Liang Ziyu, Chen Jun
School of Education, Guizhou Normal University, Guiyang, China.
PeerJ Comput Sci. 2024 May 15;10:e2029. doi: 10.7717/peerj-cs.2029. eCollection 2024.
The number of online self-learning users has been increasing due to the promotion of various lifelong learning programs. Unstructured commentary text related to their real learning experience regarding the learning process is generally published by users to show their opinions and complaints. The article aims to utilize the dataset of real text comments of 10 high school mathematics courses participated by high school students in the Bilibili platform and construct a hybrid algorithm called the Artificial Intelligence-Bidirectional Encoder Representations from Transformers (BERT) + Bidirectional Gated Recurrent Unit (BiGRU) and linear discriminant analysis (LDA) to crunch data and extract their sentiments. A series of tests regarding algorithm comparison were conducted on the educational review datasets. Comparative analysis found that the proposed algorithm achieves higher precision and lower loss rates than other alternative algorithms. Meanwhile, the loss ratio of the proposed algorithm was kept at a low level. At the topic mining level, the topic clustering of negative comments found that the barrage content was very messy and the complexity of the course content was generally reported by the students. Some problems related to videos were also mentioned. The outcomes are promising that the fundamental issues underlined by the students can be effectively resolved to improve curriculum and teaching quality.

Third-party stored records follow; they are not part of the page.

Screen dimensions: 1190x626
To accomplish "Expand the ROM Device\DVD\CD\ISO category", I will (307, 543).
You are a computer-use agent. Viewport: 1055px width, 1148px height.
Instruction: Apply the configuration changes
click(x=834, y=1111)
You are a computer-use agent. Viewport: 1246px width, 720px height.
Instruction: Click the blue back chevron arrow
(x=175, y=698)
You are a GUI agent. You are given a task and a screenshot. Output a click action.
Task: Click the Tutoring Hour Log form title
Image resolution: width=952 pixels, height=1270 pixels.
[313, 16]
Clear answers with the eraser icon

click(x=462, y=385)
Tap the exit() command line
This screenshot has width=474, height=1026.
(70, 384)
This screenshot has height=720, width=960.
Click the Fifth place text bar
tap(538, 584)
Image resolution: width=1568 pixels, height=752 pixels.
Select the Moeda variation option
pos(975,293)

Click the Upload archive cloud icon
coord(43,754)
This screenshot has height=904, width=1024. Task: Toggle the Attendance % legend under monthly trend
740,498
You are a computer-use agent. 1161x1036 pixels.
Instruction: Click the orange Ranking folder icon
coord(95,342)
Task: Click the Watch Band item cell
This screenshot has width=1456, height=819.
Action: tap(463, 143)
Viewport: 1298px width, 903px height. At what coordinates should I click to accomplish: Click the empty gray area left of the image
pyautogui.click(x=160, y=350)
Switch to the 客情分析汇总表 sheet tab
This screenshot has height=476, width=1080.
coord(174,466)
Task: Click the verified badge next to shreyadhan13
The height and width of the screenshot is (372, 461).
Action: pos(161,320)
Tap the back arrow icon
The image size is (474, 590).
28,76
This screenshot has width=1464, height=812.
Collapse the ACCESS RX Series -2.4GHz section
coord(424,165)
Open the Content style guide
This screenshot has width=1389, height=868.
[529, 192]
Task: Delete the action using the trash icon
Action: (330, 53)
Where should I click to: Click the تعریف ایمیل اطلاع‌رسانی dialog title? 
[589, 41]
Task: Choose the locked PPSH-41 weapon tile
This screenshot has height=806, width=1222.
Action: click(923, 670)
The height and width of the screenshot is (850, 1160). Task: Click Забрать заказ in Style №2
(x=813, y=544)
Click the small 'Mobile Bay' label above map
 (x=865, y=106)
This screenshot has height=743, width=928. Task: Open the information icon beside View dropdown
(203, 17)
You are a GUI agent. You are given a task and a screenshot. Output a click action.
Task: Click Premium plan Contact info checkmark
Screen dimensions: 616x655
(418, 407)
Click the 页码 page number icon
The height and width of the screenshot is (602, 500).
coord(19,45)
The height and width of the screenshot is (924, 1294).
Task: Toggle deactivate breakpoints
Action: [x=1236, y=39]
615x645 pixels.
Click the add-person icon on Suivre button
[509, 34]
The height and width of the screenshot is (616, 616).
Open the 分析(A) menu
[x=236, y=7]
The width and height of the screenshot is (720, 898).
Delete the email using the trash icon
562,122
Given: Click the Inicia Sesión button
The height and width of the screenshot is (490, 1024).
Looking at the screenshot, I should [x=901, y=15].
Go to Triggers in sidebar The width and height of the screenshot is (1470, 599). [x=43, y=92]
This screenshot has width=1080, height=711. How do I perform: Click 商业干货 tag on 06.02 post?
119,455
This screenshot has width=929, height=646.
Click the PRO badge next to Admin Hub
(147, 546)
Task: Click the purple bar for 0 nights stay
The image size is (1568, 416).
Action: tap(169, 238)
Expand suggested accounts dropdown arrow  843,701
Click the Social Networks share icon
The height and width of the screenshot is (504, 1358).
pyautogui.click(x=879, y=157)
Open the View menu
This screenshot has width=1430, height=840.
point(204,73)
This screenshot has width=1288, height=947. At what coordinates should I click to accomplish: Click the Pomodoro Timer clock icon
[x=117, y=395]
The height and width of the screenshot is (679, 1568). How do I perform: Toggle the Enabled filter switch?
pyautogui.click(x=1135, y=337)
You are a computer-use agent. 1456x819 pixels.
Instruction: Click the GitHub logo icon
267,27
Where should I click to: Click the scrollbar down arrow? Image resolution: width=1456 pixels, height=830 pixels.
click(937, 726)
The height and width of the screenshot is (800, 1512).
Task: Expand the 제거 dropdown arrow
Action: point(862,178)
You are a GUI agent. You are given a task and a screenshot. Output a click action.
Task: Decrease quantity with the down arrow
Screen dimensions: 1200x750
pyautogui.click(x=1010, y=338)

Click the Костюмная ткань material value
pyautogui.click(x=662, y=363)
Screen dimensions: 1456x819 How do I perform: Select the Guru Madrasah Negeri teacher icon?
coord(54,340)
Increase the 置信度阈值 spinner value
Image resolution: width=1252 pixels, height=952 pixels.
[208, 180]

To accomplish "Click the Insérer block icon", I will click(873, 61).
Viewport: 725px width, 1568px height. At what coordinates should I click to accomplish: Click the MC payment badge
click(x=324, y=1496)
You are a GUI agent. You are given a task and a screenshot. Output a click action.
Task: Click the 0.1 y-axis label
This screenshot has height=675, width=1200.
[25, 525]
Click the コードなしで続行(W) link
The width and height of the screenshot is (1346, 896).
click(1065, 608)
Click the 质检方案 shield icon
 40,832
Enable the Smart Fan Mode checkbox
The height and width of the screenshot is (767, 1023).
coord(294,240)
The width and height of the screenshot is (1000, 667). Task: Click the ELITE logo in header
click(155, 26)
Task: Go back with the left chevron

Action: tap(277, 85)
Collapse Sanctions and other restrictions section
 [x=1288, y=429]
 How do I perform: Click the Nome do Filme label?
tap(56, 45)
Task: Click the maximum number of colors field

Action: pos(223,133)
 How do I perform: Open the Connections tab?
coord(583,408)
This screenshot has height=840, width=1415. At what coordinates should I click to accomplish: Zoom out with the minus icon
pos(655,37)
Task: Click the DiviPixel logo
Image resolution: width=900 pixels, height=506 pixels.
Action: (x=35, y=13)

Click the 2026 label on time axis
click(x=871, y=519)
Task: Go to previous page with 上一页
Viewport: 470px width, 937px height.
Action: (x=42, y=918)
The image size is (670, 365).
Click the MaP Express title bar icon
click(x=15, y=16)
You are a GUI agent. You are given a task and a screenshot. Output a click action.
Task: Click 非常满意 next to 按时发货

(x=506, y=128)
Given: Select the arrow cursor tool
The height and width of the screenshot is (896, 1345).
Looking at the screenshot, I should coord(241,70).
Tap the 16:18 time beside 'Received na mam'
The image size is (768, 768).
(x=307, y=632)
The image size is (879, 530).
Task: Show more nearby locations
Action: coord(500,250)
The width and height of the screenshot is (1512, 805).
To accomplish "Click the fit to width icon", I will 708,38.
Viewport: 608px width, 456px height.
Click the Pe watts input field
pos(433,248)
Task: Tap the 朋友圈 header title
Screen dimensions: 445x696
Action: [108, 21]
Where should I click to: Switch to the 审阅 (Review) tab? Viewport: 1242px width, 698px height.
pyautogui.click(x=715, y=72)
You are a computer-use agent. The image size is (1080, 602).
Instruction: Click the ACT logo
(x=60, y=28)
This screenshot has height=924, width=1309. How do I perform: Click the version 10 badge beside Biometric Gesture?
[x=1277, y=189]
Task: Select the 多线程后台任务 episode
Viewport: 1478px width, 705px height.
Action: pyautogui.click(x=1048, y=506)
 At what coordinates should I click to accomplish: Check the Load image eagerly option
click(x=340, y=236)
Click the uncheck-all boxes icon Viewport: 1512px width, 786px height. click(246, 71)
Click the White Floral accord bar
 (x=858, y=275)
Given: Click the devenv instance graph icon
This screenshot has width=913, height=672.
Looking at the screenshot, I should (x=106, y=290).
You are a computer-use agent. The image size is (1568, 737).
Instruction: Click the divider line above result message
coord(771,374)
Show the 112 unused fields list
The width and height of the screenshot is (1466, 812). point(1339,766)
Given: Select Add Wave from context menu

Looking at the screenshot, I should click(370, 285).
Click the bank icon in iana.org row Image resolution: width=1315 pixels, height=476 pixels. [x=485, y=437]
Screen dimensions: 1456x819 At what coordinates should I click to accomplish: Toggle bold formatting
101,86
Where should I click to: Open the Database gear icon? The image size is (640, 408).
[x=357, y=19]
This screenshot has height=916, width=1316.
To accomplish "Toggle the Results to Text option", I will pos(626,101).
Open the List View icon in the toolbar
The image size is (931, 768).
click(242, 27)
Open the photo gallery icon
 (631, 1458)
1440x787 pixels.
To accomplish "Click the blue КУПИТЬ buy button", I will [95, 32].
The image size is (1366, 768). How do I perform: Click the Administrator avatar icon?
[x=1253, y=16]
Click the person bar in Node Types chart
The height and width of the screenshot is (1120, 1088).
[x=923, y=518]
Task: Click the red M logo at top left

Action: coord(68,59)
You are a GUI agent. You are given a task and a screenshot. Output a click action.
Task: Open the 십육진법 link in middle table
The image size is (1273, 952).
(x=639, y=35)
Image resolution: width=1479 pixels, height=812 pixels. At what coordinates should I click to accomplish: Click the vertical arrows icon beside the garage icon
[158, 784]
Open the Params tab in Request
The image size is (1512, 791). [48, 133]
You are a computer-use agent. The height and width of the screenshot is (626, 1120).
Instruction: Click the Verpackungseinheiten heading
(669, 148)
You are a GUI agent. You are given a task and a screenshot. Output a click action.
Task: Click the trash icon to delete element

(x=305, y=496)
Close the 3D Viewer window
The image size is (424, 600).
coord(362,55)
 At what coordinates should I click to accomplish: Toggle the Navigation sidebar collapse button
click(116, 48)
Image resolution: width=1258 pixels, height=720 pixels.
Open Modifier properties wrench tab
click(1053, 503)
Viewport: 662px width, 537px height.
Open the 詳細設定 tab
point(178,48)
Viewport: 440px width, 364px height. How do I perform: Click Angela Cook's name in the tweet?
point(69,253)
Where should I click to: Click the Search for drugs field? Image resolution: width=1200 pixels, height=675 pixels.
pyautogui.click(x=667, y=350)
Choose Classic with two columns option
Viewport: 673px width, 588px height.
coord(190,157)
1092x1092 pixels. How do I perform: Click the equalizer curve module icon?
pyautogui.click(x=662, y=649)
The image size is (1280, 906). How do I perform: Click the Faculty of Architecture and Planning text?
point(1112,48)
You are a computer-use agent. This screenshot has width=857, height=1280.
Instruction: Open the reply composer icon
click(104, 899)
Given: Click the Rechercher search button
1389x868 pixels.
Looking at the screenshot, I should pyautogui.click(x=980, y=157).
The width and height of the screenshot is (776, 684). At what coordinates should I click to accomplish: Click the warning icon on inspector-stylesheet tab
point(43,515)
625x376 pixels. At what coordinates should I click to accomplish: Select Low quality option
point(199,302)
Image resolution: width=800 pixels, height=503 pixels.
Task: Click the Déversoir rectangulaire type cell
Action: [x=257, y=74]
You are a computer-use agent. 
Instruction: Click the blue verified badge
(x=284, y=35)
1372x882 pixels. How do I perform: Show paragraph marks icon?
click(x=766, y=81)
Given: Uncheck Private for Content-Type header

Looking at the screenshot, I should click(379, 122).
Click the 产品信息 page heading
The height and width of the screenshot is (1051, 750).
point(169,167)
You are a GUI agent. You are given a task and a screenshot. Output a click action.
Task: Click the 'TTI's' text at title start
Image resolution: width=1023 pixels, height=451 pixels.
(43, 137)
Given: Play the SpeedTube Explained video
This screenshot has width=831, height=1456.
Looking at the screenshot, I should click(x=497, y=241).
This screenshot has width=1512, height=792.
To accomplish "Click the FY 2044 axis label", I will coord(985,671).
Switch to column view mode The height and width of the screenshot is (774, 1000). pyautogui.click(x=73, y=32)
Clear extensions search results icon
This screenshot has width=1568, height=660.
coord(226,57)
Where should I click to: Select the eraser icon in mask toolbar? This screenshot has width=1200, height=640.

由于各种终身学习项目的推广,在线自主学习用户数量一直在增加。用户通常会发布与他们在学习过程中的真实学习体验相关的非结构化评论性文本,以表达他们的意见和抱怨。本文旨在利用哔哩哔哩平台上高中生参与的10门高中数学课程的真实文本评论数据集,构建一种名为人工智能-双向编码器表征(BERT)+双向门控循环单元(BiGRU)和线性判别分析(LDA)的混合算法,对数据进行处理并提取其中的情感。针对教育评论数据集进行了一系列算法比较测试。对比分析发现,所提出的算法比其他替代算法具有更高的精度和更低的损失率。同时,所提出算法的损失率保持在较低水平。在主题挖掘层面,负面评论的主题聚类发现,弹幕内容非常杂乱,学生普遍反映课程内容复杂。还提到了一些与视频相关的问题。这些结果很有前景,学生所强调的基本问题能够得到有效解决,从而提高课程和教学质量。